On 22.04.2013, at 13:37, James Abbott <
abbo...@gmail.com> wrote:
>
> Hi Ben,
>
> many thanks for addressing my question.
>
>> I assume your users are authenticated? You have a user record of some description? Once your upload is received you could store the generated ID somewhere in your user record - whether that's something like user#uploaded_files or similar.
>
> No, that's not the case (at least at this stage). I have no models / records of any kind - I'm envisioning this as a web page with an upload form that anyone can use so long as the files are in the right format. So if you uploaded a file, you'd see its output displayed on the same page.
You should be aware that it'd be very easy to run a DoS against your server if someone uploads a large file and/or one that takes a long time to process. So while you don't need to have a DB for that, you need some way to store some data temporarily, like Redis.

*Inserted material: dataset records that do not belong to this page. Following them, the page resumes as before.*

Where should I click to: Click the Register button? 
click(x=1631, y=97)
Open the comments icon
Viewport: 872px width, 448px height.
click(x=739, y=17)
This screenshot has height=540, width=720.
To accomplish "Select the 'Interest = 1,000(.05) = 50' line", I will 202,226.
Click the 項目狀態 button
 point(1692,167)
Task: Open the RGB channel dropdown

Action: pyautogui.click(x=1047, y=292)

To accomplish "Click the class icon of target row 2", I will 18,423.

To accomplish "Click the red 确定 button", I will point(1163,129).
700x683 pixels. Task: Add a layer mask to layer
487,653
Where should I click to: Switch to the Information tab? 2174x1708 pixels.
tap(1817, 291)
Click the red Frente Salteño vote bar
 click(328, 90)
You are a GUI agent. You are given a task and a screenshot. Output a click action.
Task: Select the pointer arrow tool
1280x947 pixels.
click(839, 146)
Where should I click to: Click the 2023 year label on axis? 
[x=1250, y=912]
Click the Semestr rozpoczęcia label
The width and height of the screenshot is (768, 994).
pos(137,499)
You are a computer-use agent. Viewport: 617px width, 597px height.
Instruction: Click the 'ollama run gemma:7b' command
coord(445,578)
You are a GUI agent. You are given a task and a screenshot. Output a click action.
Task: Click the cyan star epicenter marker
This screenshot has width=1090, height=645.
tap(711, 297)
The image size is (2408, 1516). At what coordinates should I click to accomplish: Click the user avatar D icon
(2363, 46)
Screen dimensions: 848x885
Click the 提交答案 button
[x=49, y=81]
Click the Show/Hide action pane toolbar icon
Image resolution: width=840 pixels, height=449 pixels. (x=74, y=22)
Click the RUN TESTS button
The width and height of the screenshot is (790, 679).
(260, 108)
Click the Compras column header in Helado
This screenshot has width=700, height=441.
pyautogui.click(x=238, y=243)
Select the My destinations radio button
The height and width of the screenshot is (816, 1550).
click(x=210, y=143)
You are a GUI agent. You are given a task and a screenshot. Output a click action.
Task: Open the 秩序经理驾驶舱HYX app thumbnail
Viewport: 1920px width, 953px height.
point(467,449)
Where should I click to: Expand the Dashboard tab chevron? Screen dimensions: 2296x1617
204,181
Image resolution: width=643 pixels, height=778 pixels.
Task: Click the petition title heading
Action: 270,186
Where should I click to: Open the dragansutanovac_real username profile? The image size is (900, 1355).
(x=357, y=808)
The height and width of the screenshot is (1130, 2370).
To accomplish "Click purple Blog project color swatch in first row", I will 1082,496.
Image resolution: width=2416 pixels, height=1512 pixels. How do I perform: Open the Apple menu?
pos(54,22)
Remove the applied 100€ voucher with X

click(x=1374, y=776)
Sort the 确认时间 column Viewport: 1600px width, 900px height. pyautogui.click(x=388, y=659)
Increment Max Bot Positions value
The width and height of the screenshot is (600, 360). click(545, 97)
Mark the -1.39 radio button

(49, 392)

>> As a general point: it's generally considered best practice to do any heavy lifting out-of-band. If possible you should run a separate worker that watches for uploaded files and processes them outside of your web's worker process. You could modify your UI to poll for completion of the job and present the result to your user when it has finished.
>
> Do you have suggestions to any reading material / tutorials that explain this, ideally through an example? Would EventMachine be suitable for this?
No, you usually use a queue for that (eg. like Redis and Resque, though there are many, many other solutions). Your web process adds a job with a payload to the queue (the payload can basically be anything, you probably want to put in the file name/path, and maybe some other info), and then one or more workers on the other end listen for incoming jobs, and process them, putting the result somewhere where a web process can later retrieve it.
That way, your web process will never take too long to process a single request, and your web page will stay responsive. You can then use something like long polling to have the client wait until the result is ready - this is something were EventMachine may come in handy.
So, the whole thing could look like this:
* User uploads a file to your web server
* Web process stores the file somewhere, and puts its name and other info into the worker queue. It then tells the browser to start waiting for the result.
* A background worker receives the job, and starts processing it.
* After it has finished processing, it puts the result into Redis using the key the web process gave it
* As the web browser keeps polling the server for the result, it sees that there's now data available in Redis under the given key
* Your web server returns that data
g, Markus